Restaurant-worthy lamb chops with fresh-crushed peppercorns and a velvety demi-glace sauce are paired with garlic herb potatoes and an apple, walnut, and blue cheese salad for a meal that will transform your kitchen into a five-star bistro.
1.5 ounce
Blue Cheese
(Contains: Milk)
1 tablespoon
Fry Seasoning
½ ounce
Walnuts
(Contains: Tree Nuts)
1 tablespoon
Black Peppercorns
1 unit
Beef Demi-Glace
(Contains: Milk)
¼ ounce
Chives
12 ounce
Fingerling Potatoes
1 unit
Apple
15 ounce
Lamb Chops
2 tablespoon
Garlic Herb Butter
(Contains: Milk)
2 teaspoon
Dijon Mustard
1.5 ounce
Creamy Balsamic Dressing
(Contains: Eggs)
2 ounce
Mixed Greens
1 tablespoon (tbsp)
Butter
(Contains: Milk)
teaspoon (tsp)
Salt
1 tablespoon (tbsp)
Cooking Oil
teaspoon (tsp)
Black Pepper

Adjust rack to top position and preheat oven to 425 degrees. Wash and dry produce.
Halve potatoes lengthwise (leave any smaller spuds whole); toss on a baking sheet with a drizzle of oil, half the Fry Seasoning (you’ll use the rest later), salt, and pepper. Roast on top rack until browned and tender, 20-25 minutes.

While potatoes roast, place peppercorns in a zip-close bag and crush with a heavy-bottomed pan or rolling pin. Halve, core, and thinly slice apple. Finely chop chives.

Pat lamb chops* dry with paper towels. Season all over with remaining Fry Seasoning, salt, and pepper.
Heat a large drizzle of oil in a large, preferably nonstick, pan over medium-high heat. Add lamb chops and cook to desired doneness, 2-4 minutes per side. TIP: You may need to work in batches. If lamb begins to brown too quickly, reduce heat to medium.
Turn off heat; transfer to a plate to rest. Wipe out pan.
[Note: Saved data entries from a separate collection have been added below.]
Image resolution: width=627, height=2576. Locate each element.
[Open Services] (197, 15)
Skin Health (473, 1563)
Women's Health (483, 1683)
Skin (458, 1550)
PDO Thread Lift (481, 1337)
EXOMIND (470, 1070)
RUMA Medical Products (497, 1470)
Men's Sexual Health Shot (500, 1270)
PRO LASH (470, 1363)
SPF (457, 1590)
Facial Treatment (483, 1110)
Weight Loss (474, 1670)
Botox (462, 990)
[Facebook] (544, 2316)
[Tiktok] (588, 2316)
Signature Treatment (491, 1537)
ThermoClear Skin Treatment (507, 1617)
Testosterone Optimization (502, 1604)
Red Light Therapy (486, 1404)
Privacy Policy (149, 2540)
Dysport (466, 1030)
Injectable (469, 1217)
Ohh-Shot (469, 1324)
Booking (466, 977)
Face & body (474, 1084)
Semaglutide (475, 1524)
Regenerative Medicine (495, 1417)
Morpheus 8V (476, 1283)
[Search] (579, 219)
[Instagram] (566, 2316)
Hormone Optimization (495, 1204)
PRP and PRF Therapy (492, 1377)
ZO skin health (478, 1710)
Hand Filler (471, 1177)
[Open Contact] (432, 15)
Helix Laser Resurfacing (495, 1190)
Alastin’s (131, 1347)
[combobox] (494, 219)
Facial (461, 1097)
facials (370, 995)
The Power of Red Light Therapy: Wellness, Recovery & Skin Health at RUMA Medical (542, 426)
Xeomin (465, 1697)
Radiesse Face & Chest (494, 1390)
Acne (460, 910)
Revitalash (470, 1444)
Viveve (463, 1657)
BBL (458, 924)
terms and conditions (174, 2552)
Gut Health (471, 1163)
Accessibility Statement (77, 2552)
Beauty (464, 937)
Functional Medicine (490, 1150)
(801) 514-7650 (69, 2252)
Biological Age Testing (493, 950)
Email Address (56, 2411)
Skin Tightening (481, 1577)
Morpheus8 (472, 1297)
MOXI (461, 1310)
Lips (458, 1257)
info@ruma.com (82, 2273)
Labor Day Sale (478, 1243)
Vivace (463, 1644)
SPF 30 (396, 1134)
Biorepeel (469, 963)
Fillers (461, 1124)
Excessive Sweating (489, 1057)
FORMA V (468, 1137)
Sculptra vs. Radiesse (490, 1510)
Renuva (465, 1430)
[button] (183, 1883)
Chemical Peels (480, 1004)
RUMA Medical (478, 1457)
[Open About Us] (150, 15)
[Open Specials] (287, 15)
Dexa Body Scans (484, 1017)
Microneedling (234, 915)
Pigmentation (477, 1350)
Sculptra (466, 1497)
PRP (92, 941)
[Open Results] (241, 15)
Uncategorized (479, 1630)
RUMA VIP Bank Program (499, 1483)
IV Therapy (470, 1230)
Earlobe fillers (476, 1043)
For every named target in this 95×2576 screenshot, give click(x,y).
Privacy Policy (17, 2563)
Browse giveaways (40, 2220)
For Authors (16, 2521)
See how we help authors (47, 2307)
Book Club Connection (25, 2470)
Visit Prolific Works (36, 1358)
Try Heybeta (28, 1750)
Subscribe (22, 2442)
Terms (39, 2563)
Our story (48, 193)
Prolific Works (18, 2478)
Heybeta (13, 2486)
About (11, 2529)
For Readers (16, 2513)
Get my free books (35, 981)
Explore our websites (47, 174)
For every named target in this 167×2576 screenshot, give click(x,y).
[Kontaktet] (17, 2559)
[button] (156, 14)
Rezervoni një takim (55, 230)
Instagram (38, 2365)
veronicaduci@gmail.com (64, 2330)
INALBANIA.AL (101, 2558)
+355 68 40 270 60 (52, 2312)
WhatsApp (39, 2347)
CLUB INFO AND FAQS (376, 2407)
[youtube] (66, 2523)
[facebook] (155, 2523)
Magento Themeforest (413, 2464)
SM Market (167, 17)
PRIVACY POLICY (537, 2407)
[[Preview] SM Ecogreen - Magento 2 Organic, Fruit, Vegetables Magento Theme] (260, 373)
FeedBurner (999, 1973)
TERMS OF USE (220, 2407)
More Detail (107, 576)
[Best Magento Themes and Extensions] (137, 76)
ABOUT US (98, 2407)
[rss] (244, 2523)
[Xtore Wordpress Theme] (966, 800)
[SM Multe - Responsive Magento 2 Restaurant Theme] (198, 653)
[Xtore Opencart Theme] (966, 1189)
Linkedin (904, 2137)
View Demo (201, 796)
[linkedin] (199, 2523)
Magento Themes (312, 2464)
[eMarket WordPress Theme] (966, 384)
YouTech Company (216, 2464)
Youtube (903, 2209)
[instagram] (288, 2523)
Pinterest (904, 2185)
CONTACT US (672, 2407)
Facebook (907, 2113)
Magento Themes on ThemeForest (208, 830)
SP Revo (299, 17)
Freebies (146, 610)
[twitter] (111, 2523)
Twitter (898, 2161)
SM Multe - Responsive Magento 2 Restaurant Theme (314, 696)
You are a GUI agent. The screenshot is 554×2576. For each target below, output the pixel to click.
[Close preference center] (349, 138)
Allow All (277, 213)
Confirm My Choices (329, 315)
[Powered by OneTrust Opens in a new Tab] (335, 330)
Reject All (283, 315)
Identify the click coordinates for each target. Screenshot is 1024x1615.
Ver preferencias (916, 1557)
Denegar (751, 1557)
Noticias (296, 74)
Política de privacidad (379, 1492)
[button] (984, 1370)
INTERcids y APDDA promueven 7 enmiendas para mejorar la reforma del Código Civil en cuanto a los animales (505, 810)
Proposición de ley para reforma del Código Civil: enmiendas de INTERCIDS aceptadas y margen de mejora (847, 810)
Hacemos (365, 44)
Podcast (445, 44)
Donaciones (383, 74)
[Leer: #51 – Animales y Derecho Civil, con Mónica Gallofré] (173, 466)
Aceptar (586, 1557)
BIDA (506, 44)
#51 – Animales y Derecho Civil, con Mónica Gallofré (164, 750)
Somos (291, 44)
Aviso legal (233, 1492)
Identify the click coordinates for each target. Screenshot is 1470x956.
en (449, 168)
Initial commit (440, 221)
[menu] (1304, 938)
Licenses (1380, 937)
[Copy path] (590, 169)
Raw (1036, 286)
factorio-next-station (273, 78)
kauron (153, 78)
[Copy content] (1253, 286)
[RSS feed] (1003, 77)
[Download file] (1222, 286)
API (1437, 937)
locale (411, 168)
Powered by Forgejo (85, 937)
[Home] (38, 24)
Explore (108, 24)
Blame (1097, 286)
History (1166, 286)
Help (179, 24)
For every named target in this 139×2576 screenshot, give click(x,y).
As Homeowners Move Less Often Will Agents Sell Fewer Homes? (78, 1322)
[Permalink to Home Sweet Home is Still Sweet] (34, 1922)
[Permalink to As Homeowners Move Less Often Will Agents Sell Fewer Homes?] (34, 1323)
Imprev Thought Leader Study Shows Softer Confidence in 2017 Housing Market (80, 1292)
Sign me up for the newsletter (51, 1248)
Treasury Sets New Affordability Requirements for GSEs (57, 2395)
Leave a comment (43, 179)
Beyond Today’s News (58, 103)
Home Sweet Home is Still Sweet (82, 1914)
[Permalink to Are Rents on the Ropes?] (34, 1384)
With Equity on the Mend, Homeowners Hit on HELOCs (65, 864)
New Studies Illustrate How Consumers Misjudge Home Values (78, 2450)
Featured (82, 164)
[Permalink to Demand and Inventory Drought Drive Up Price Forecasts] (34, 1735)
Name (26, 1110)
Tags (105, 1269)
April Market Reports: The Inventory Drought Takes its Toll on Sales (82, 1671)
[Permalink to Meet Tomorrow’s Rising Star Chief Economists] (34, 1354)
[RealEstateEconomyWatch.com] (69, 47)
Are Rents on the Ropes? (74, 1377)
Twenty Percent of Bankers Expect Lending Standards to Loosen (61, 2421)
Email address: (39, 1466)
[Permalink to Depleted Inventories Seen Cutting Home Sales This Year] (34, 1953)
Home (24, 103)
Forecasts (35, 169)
Heat pan used for lamb over medium heat. Add demi-glace, mustard, ½ tsp crushed peppercorns (be sure to measure—we sent more!), and ¼ cup water (1 tsp crushed peppercorns and ⅓ cup water for 4 servings). Bring to a simmer, then cook, stirring, until thickened, 1-2 minutes.
Remove from heat. Stir in 1 TBSP plain butter (2 TBSP for 4) until melted. TIP: If sauce seems too thick, stir in a splash of water.

In a large bowl, toss together mixed greens, apple, walnuts, half the blue cheese, and as much dressing as you like.
Once potatoes are done cooking, transfer to a separate large bowl; toss with garlic herb butter and chives.

Divide lamb chops, salad, and garlic herb potatoes between plates. Drizzle lamb with peppercorn sauce. Garnish salad with remaining blue cheese. Serve.